As Sir Francis Bacon long ago observed – aptly we think – “Knowledge is power.” After all, it is the pursuit and acquisition of knowledge that enables sound decision making, stimulates creativity, fosters innovation, and drives progress.
With this blog, the attorneys in the Segal McCambridge warranty and service contract practice group have created a place where professionals in these fields can obtain and share knowledge that leads to program innovation and improvement, which in turn will drive value.
Through our posts we hope to help warranty and service contract professionals to better appreciate and understand the nature and extent of the direct legal relationship, and the associated responsibilities and obligations, that a warranty and an “extended” warranty or service contract create between a company and its customer. The legal rules, regulations, and requirements that shape warranty and service contract programs will be a frequent topic of discussion. We’ll help company personnel to stay abreast of changes, developments, and trends in the governing law by analyzing and explaining the impact and importance of recent court decisions, and by monitoring and evaluating legislative proposals and changes.

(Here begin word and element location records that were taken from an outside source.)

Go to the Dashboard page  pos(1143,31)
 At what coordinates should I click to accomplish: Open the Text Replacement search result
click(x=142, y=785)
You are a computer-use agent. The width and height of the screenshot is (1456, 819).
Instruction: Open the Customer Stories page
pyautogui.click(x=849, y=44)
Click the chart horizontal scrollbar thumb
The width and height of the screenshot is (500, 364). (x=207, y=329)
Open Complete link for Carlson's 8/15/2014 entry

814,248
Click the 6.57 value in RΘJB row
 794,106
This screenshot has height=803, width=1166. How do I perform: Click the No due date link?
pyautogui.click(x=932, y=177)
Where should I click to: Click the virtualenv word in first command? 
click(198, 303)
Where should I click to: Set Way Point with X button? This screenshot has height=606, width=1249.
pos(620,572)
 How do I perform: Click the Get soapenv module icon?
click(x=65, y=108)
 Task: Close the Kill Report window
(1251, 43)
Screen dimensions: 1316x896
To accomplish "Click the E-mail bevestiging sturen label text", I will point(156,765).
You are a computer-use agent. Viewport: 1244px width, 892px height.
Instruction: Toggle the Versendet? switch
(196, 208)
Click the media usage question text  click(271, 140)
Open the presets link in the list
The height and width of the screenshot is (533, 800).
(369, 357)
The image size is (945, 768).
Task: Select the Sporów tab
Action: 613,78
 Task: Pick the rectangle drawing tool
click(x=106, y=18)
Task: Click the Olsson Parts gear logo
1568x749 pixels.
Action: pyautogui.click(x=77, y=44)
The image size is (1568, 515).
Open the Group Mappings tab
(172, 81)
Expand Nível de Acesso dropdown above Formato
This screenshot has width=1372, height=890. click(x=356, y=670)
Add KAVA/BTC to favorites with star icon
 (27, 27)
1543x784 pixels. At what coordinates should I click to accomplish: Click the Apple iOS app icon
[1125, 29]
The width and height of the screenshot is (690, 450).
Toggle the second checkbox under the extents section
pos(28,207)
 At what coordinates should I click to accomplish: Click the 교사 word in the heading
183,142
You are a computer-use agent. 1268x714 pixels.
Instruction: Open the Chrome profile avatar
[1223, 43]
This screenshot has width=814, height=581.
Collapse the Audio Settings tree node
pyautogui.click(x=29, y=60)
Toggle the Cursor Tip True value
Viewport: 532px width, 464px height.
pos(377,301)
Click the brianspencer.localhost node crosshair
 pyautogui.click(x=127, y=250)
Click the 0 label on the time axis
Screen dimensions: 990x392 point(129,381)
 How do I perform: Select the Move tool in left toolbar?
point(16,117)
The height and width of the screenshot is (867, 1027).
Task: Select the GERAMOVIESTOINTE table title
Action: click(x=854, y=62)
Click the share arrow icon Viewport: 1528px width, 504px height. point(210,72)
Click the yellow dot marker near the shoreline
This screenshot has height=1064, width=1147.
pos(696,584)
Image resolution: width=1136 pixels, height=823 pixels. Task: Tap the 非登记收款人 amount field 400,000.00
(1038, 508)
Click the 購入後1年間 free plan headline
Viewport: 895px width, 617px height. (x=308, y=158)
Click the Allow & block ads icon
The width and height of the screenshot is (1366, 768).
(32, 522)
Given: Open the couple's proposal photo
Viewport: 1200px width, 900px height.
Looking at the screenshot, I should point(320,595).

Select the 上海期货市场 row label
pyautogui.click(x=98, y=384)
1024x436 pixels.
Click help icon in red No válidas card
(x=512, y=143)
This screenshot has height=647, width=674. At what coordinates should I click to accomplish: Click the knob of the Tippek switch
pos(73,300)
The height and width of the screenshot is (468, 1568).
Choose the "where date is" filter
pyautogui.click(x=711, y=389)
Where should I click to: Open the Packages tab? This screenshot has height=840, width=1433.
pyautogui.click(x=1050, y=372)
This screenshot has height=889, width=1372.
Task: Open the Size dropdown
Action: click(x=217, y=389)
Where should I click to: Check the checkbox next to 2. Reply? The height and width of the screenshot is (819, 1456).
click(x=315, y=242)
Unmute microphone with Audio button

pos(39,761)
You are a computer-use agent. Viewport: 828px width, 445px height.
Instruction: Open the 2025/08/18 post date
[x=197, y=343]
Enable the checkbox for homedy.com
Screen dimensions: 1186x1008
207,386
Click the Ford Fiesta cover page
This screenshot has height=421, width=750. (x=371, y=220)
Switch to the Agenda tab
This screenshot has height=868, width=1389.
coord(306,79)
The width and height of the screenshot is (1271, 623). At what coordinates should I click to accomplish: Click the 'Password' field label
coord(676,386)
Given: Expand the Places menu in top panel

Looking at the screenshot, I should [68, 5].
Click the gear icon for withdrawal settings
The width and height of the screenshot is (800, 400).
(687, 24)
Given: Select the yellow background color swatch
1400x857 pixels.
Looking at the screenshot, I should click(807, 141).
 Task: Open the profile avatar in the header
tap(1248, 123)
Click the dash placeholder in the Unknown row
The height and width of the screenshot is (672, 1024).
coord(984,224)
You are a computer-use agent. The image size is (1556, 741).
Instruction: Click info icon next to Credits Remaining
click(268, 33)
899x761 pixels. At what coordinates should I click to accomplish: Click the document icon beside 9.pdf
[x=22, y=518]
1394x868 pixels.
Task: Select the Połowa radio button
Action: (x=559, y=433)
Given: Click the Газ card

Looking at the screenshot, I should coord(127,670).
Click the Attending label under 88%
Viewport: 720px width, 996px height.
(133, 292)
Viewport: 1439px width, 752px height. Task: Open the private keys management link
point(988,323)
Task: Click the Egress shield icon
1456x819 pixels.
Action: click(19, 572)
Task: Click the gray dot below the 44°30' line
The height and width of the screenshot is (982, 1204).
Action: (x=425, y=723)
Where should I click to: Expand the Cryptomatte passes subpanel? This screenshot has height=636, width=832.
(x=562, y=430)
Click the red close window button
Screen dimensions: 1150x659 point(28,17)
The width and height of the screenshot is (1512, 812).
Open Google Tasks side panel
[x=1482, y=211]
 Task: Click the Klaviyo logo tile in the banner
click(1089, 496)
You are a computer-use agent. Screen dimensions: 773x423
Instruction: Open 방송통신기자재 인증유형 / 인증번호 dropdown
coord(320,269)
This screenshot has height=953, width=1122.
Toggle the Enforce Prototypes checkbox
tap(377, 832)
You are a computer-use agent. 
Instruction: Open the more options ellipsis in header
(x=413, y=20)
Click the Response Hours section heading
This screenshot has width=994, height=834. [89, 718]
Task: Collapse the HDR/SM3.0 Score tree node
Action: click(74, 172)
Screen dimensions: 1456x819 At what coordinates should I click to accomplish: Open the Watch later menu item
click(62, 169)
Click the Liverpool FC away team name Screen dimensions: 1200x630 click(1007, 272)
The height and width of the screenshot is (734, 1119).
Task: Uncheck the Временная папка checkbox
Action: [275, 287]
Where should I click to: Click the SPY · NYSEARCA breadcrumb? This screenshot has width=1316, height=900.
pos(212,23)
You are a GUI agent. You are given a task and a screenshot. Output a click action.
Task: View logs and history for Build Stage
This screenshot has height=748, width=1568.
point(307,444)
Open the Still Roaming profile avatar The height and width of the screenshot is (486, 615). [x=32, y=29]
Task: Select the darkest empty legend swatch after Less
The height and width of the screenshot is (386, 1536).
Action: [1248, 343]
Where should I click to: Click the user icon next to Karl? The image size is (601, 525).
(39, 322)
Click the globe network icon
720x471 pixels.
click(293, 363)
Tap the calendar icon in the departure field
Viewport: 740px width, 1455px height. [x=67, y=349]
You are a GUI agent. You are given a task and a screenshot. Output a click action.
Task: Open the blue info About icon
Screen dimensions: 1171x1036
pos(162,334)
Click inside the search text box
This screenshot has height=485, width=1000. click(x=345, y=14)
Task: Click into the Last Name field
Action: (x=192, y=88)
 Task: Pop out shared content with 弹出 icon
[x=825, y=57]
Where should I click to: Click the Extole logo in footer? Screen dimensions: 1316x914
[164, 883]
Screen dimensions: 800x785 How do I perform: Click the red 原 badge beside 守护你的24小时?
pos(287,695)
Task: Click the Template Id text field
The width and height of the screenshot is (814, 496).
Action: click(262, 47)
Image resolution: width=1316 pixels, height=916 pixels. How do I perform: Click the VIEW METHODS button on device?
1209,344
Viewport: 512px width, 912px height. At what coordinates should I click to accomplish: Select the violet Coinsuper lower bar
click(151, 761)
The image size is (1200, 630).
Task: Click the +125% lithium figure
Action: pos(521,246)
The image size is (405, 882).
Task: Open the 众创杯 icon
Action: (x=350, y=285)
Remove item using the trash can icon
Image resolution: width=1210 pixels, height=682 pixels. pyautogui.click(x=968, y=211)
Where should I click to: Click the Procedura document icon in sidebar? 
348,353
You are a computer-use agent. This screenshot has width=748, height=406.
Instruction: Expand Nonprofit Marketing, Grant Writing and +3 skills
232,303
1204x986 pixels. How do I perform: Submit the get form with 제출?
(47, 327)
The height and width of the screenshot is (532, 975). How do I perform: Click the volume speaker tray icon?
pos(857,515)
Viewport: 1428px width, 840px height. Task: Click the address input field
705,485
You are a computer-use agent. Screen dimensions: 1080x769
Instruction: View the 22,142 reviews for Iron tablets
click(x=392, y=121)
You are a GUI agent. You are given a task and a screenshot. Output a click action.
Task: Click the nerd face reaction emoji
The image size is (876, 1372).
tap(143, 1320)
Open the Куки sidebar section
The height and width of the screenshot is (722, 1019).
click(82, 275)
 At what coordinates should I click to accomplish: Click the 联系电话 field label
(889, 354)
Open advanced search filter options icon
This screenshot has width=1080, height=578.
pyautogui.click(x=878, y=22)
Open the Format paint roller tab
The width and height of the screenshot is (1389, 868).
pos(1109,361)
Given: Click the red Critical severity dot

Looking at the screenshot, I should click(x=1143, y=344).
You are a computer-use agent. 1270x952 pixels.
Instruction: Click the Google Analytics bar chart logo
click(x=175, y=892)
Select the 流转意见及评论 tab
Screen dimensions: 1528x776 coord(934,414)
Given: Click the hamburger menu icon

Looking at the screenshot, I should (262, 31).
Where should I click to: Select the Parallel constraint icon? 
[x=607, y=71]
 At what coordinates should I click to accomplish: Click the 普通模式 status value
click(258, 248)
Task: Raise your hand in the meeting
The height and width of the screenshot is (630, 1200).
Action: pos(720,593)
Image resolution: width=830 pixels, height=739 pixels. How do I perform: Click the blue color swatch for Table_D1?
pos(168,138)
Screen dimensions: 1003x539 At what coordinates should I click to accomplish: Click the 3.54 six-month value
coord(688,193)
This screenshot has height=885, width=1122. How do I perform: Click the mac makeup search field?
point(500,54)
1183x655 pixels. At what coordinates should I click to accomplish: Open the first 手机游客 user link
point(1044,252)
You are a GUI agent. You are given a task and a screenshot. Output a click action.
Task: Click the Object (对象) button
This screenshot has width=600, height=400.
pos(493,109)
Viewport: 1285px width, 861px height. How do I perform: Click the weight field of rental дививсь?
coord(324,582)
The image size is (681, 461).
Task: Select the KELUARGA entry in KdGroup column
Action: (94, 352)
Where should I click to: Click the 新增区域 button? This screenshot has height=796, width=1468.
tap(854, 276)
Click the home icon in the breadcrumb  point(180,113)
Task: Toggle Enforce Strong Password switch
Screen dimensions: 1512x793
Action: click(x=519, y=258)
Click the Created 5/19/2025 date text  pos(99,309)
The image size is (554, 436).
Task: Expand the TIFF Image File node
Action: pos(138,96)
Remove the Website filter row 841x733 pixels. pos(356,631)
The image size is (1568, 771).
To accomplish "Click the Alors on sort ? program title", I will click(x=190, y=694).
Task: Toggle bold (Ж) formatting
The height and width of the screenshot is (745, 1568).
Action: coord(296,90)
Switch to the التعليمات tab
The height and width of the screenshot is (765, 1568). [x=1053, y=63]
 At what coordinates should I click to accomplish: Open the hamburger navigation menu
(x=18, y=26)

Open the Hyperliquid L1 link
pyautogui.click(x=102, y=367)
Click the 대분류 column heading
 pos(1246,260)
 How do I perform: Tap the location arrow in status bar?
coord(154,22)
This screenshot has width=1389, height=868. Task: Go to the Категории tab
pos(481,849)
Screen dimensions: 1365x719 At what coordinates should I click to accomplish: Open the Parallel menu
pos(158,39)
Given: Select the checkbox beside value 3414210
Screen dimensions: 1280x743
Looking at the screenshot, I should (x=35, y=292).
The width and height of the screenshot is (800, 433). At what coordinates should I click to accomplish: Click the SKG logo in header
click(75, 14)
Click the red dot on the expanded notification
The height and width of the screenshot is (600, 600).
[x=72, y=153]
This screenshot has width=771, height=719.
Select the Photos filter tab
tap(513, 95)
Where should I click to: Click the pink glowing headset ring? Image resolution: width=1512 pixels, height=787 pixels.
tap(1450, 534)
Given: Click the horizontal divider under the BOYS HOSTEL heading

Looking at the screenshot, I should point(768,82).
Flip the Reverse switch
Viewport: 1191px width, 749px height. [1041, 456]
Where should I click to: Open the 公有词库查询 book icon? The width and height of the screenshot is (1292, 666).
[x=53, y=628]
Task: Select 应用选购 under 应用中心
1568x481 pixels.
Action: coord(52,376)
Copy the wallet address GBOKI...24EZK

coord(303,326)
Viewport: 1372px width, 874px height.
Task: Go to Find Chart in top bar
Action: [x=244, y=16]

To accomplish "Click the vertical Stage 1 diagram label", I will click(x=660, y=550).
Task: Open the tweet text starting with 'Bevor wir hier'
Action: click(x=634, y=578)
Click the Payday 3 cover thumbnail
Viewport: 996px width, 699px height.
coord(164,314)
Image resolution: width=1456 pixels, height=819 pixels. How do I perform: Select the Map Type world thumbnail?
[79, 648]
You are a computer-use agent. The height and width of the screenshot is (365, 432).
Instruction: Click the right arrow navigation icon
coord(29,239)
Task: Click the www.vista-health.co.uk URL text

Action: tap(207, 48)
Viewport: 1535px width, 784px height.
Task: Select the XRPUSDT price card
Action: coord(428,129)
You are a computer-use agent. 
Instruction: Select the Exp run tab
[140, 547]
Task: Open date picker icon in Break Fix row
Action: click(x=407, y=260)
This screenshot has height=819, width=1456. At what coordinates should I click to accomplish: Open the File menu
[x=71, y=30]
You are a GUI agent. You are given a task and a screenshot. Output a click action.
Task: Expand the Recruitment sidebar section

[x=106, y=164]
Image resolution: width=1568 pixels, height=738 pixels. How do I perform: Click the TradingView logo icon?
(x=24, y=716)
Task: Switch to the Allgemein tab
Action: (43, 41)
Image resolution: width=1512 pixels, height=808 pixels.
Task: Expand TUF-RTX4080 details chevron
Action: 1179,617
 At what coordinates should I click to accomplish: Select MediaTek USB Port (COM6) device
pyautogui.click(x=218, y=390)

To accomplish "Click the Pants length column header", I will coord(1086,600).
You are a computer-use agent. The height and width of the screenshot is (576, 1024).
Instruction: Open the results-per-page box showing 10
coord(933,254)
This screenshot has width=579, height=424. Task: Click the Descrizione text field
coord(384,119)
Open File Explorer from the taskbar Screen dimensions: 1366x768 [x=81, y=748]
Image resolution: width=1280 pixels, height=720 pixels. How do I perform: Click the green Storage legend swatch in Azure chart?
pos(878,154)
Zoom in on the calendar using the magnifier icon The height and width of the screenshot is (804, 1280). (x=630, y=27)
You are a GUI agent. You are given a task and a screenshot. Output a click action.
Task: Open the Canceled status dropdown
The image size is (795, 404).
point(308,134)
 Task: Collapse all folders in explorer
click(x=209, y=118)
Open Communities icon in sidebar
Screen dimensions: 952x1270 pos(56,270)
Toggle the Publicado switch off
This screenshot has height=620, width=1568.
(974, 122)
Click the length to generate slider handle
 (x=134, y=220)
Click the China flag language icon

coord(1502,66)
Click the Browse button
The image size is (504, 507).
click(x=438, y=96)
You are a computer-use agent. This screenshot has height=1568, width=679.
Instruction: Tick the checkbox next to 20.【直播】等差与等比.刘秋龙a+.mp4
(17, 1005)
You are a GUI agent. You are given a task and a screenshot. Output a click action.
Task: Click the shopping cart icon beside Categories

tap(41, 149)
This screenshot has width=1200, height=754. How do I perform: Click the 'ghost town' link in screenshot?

We’ll also cover the business side of warranty and service contract programs. Our posts will provide information and analysis showing that a company’s warranty program can and should be perceived as much more than overhead or “a cost of doing business.” When run well, a warranty program represents an unwavering commitment to service that provides a company with opportunities to build its brand, enhance the customer experience, reaffirm the customer’s purchase decision, strengthen the customer relationship, and ultimately, drive future sales. Properly viewed, a warranty program is an investment (and a sizeable one at that), and as such, must be developed, managed, and administered in a way that ensures the maximum return on that investment. The same can be said for a service contract or “extended warranty.” When thoughtfully implemented, these programs can do much more than merely create revenues short term. They can boost customer confidence, build lasting customer relationships, and produce a sustainable revenue stream.
“The customer’s perception is your reality,” says Kate Zabriskie in her book Customer Service Excellence: How to Deliver Value to Today’s Busy Customer. Words to heed. Successful warranty and service contract programs must be perceived by the customer as adding value to the purchase transaction.
Members of the Segal McCambridge warranty and service contract team will be the primary contributors to this blog. From our two-plus decades of experience representing and counseling companies in warranty and service contract matters, we understand the businesses and the professionals we serve. We will address the business realities that warranty and service contract professionals face. Our ultimate goal is to help companies drive value through their warranty and service contact programs, maximizing their success and growing their bottom line.